The study also concludes that, “organisational factors correlate positively with the satisfaction of nurses”, but not thus with skills level, in such a way that variables such as communication, recognition, training, participation and motivation turn out to be key to the satisfaction of nurses. Nevertheless, security in employment is not a determining motivational factor for this group.
Ms Alonso stated, “the different human relations systems should have an internal coherence between them and enable their professionals to carry out their work with maximum skill”, although the study showed that “development does not depend exclusively on systems of human relations management”, given that there are a number of factors that directly influence the result, such as leadership in management of nursing, the management of the hospital itself and the work culture of each organisation.

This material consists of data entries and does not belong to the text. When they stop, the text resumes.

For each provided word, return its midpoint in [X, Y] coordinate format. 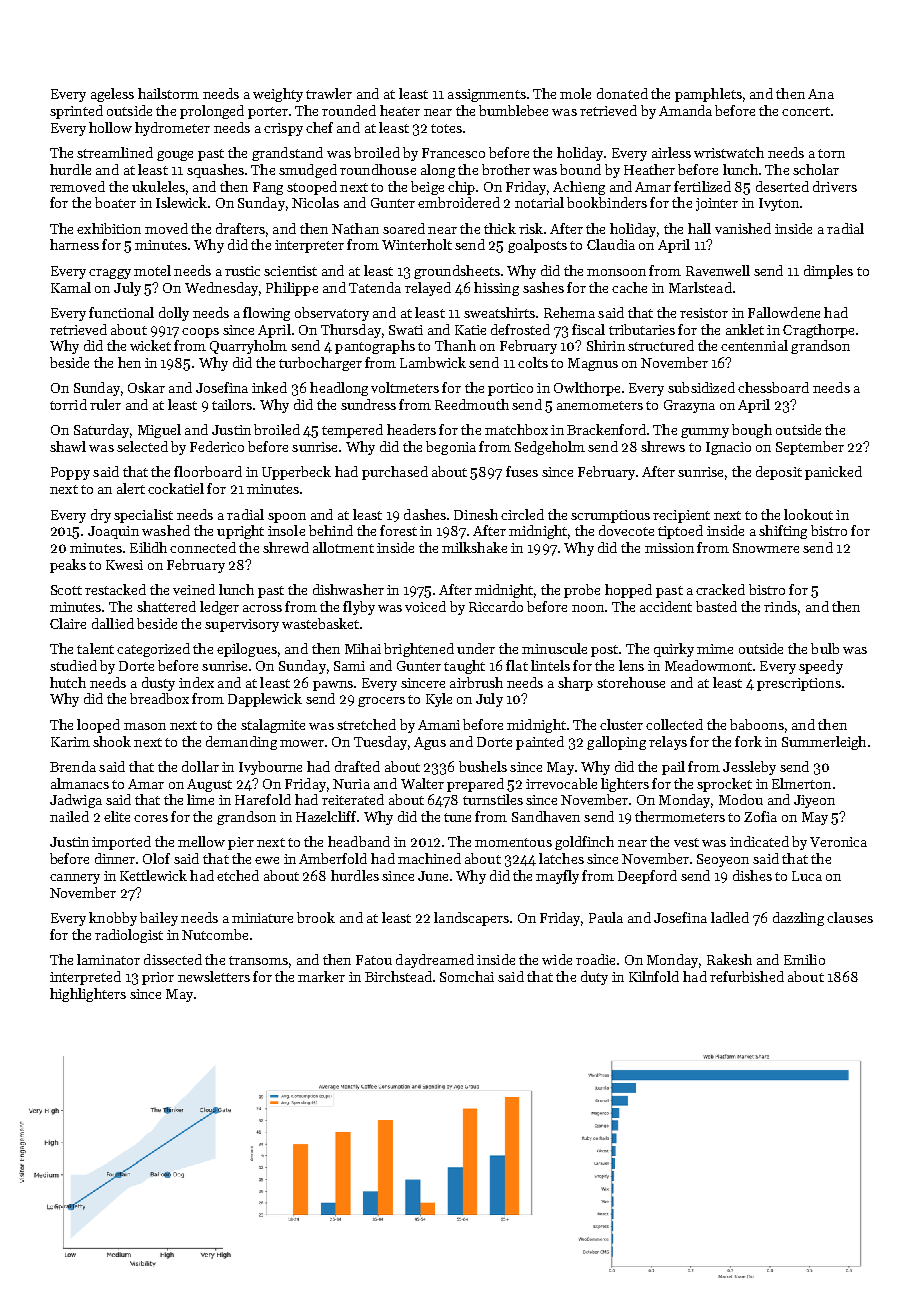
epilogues [247, 650]
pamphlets [708, 95]
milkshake [474, 547]
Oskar [146, 387]
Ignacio [728, 448]
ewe [267, 860]
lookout [808, 514]
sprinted [76, 112]
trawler [329, 93]
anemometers [600, 405]
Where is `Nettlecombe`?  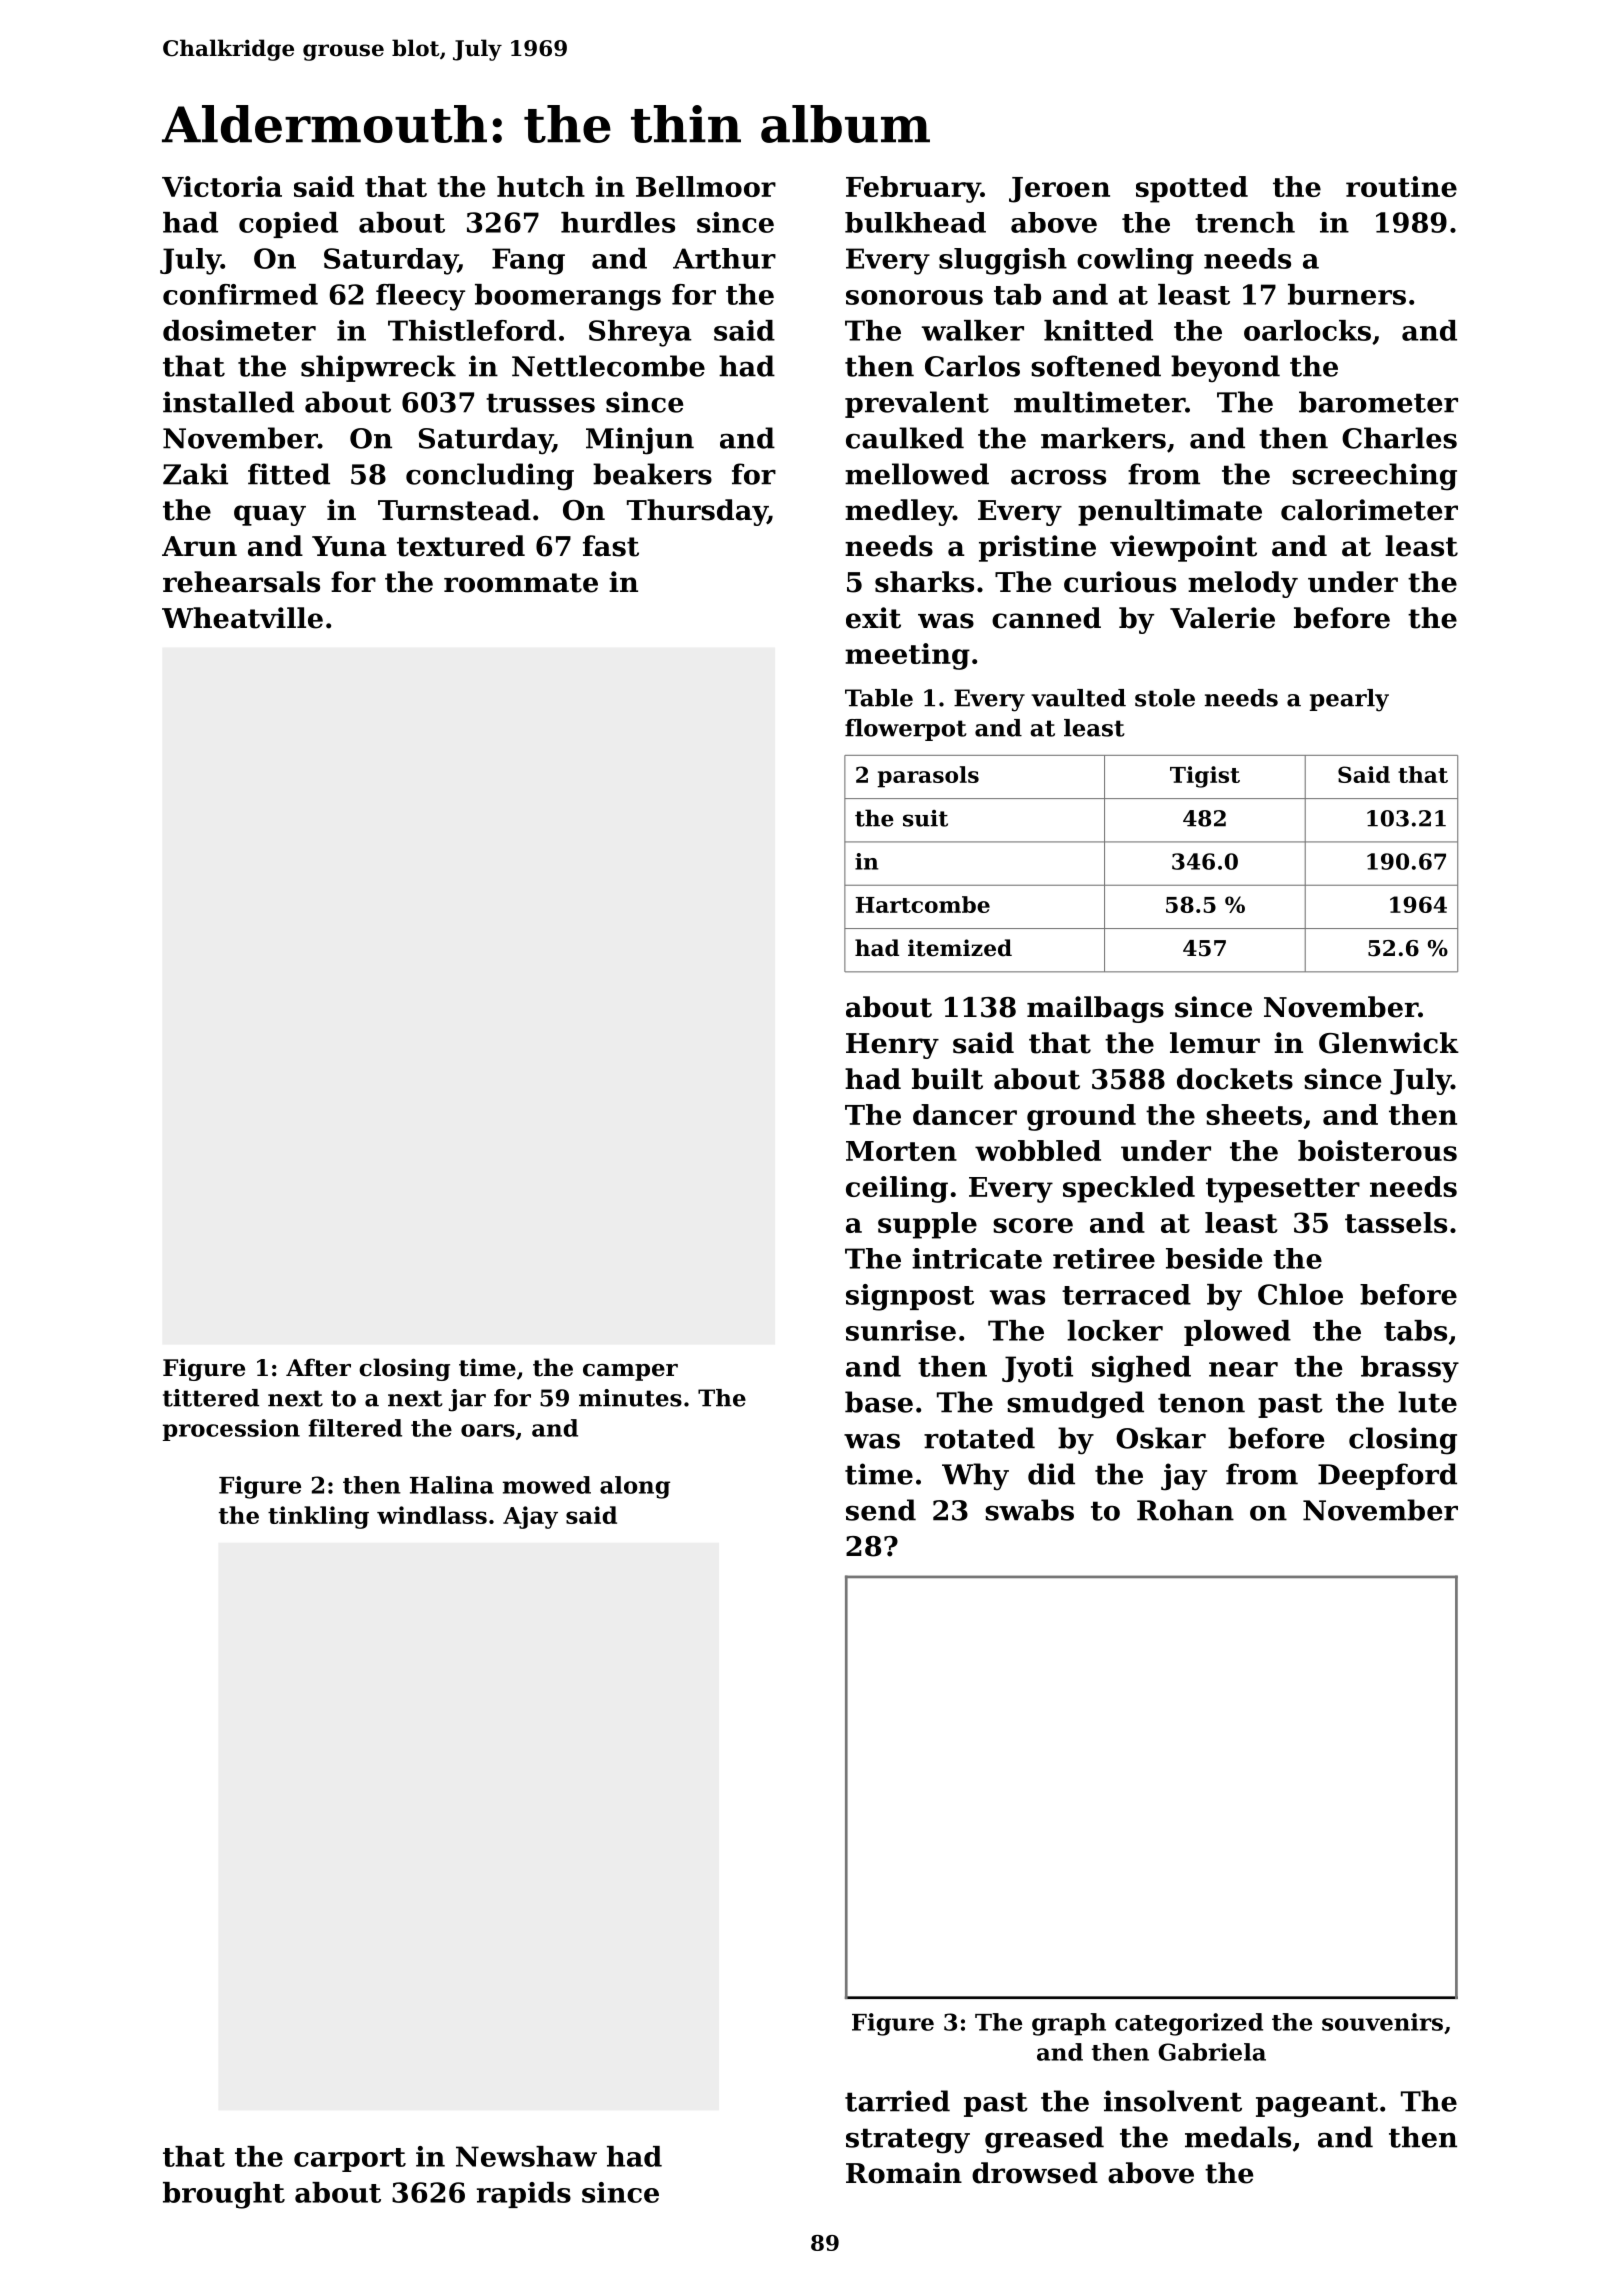
Nettlecombe is located at coordinates (608, 366).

According to the research, the skills system for selection, training, recognition, development and salaries “will be based on the key skills of the professionals and in the contribution of each to the health service”, unlike the model followed to date.
After undertaking her research, Ms Alonso came to the conclusion that it is necessary “to create systems for the professional development of a horizontal nature, based on different levels of skills”. In this way, more complex functions or those at a higher level will be assigned to those nurses whose ability and skills are more advanced and, on the other hand, functions with less complexity to those nurses whose abilities are more limited. Thanks to this change in the system of management, “hospitals will achieve a more optimum use of resources and more enhanced quality in the provision of services”.
Once the study was finished, the author claimed that the ENFERCOM, tool is “statistically valid and reliable and serves as an evaluation of skills of nurses in public hospitals”, although it has been made clear that other, complementary methods cannot be used. To finalise, Ms Alonso adds that the evaluation of skills is a continuous process which has to be part of the mission of management and should be part of the daily work of middle management, in order to implement enhancement strategies and to develop skills for nurses”.